Nous croyons sincèrement que cela va engendrer plus de transparence, augmenter la confiance avec la population ainsi que la sécurité des policiers

Selon le SPVM, les caméras n’ont eu aucune incidence sur l’usage de la force par les policiers ou sur le nombre de voies de fait commises par les citoyens contre les policiers.

« L’expérience du projet n’a pas permis de démontrer sans équivoque que les caméras portatives favorisent la transparence des interventions policières, consolident le lien de confiance entre le policier et le citoyen et assurent la sécurité des policiers », conclut le SPVM.
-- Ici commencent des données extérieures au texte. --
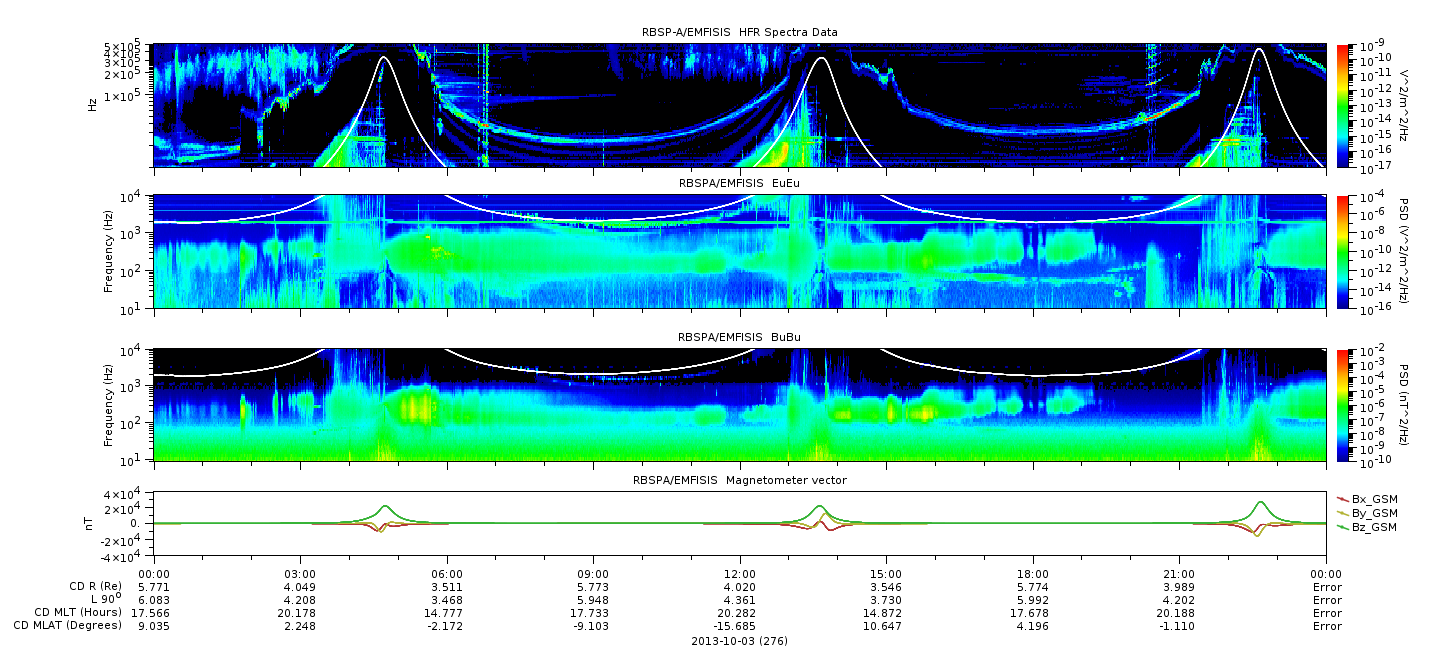The height and width of the screenshot is (658, 1447).
Task: Click the Magnetometer vector panel title
Action: click(739, 480)
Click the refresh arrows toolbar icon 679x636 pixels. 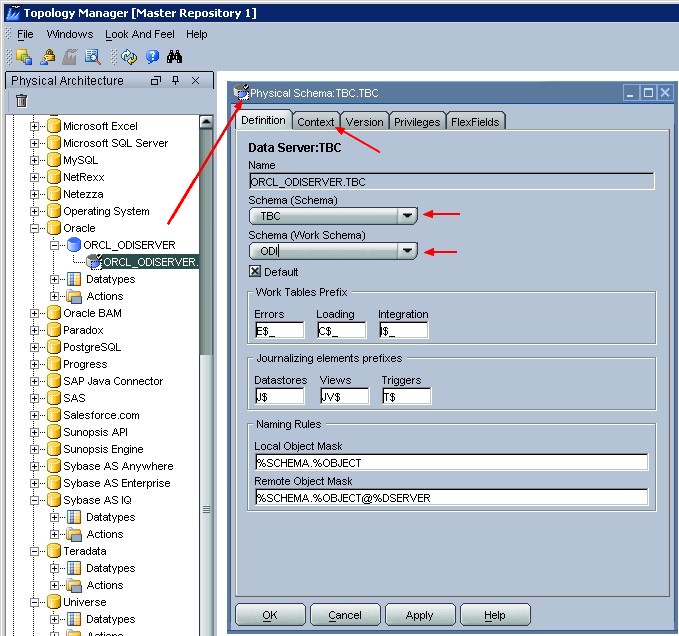[x=130, y=57]
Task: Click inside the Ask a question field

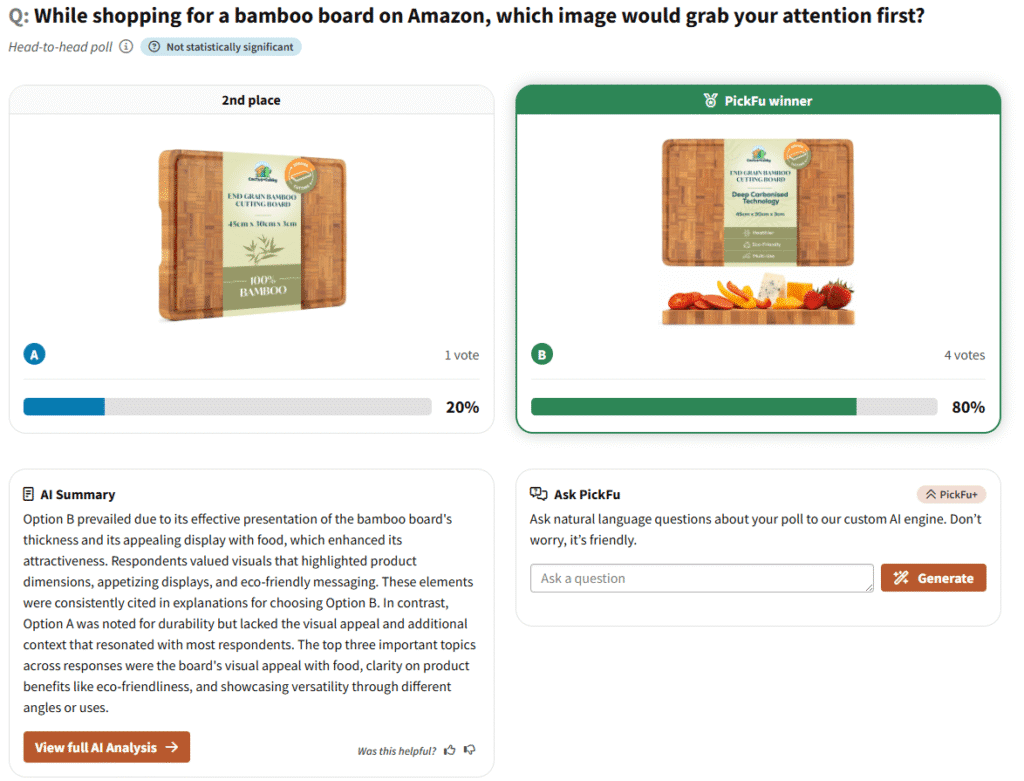Action: pyautogui.click(x=700, y=577)
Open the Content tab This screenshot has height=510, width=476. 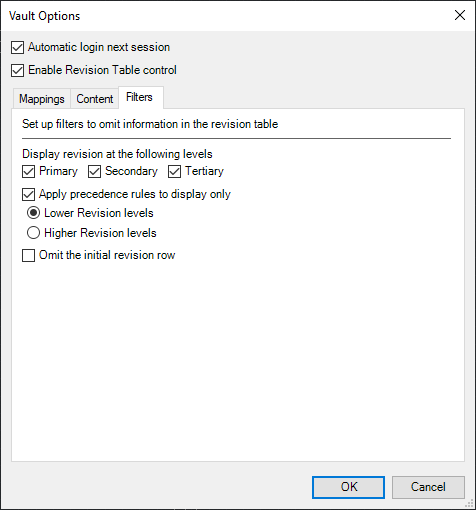click(95, 99)
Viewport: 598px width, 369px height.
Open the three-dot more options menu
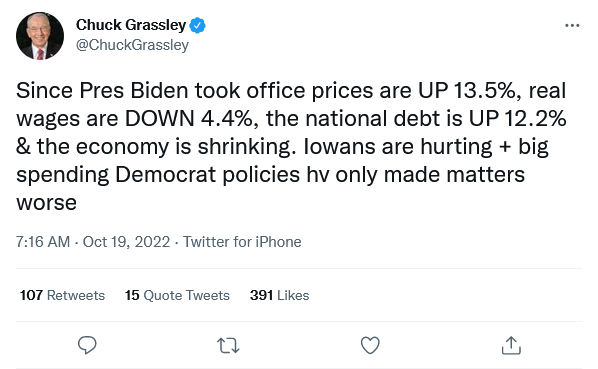tap(572, 26)
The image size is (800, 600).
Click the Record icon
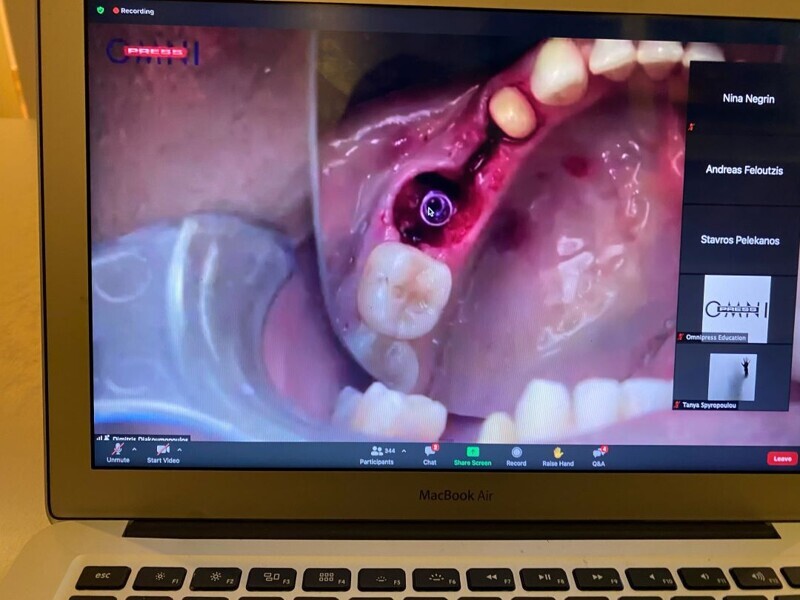(516, 454)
Quelque 89 % des policiers sondés ont eu le sentiment d’être surveillés. Plusieurs ont vu dans cet équipement une « intrusion, un manque de confiance à leur égard et une atteinte à leur vie privée au travail », disant craindre que les enregistrements vidéo soient utilisés contre eux. Une majorité de policiers ont également jugé que les caméras dépersonnalisaient leurs interactions avec les citoyens.

Le SPVM note par ailleurs que, dans bien des cas, les enregistrements sont fragmentaires en raison des règles à suivre. Le recours aux caméras soulève aussi des questions quant à la divulgation ou non des enregistrements dans le cas de situations litigieuses.

Le déploiement des caméras portatives à l’ensemble des policiers montréalais coûterait 24 millions de dollars par année et nécessiterait des effectifs de 202 personnes-année supplémentaires, précise le SPVM.

Profilage racial

Malgré les réticences du SPVM, Lionel Perez croit qu’au contraire tous les policiers devraient être munis de caméras corporelles. « Nous croyons sincèrement que cela va engendrer plus de transparence, augmenter la confiance avec la population ainsi que la sécurité des policiers », a expliqué M. Perez.

Il a souligné que selon le rapport, 90 % des citoyens jugent que cette mesure accroît la confiance envers les policiers et la transparence. Il a aussi signalé qu’une majorité de policiers ont assuré qu’ils étaient très à l’aise avec les caméras pour autant que cela n’alourdissait pas indûment leur charge de travail. « La nature humaine fait en sorte que les policiers ne veulent pas se faire policer. Ils ne veulent pas être surveillés. Mais nous, on pense que, justement, ça démontre que leur façon d’agir est différente lorsqu’il y a une caméra. »

Lionel Perez reconnaît que les coûts pourraient être élevés : « Mais il y a un coût à ne rien faire. Il y a des enjeux de profilage racial. La transparence et la confiance du public n’ont pas de prix. »

Le chef d’Ensemble Montréal a rappelé qu’il y avait eu consensus chez l’ensemble des élus, incluant Projet Montréal, pour doter tous les policiers de caméras.

Les résultats du projet-pilote seront présentés par le SPVM lors d’une séance publique de la Commission de la sécurité publique vendredi matin à l’hôtel de ville de Montréal. Au cabinet de la mairesse Plante, on indique que l’administration prendra position à la lumière des travaux de la Commission.